最后,手术方式的选择对于胆总管结石复发具有至关重要的影响。LC+LCBDE与LC+EST是目前胆道结石患者最常用的两种微创治疗方式。EST操作更简单,技术难度小,更容易掌握,因此临床开展也相对广泛。但本研究结果显示,相较EST,LCBDE术后胆总管结石复发率更低,我们的研究与文献报道[22]一致。其原因可能是LCBDE对胆道的损伤更小[23],从而可有效保证胆道、Oddi括约肌的正常生理结构与功能,因此其术后胆总管结石复发率也更低。

综上所述,腹腔镜治疗胆囊结石合并胆总管结石术后结石复发的危险因素是多方面的,同时本研究结果也表明胆道镜下胆总管切开取石较十二指肠镜下括约肌切开取石术复发率更低。
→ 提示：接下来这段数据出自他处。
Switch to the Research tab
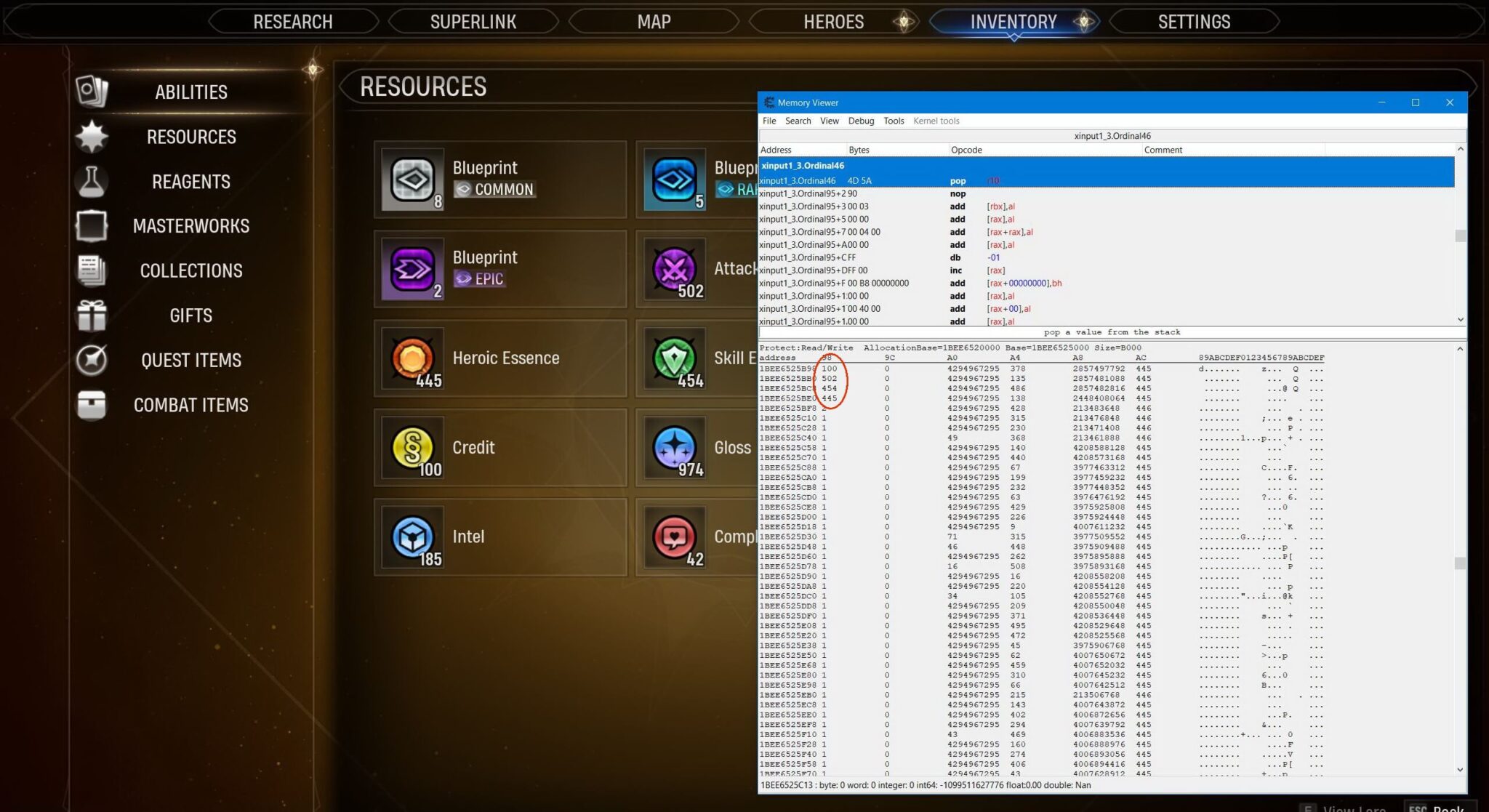 292,22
但临床治疗中应个体化、多方面地分析,积极寻找诱发结石的病因,从根源上去除引起结石复发的相关危险因素,以更有效地减少胆总管结石的复发。本文虽然详细检索了近年相关文献,但仍存在一定的不足与局限性,一方面本文分析纳入的文献数量较少,且多为回顾性分析,可能存在发表偏倚。另一方面本文进行meta分析时因部分研究标准未能统一,未能具体区分患者的具体情况进行亚组分析。最后一方面是本次meta 分析仅仅研究了7个与胆总管结石复发相关的危险因素,其他可能有关因素未能纳入研究分析,因此本文所得研究结果有待样本量更大、更详细的研究进行佐证。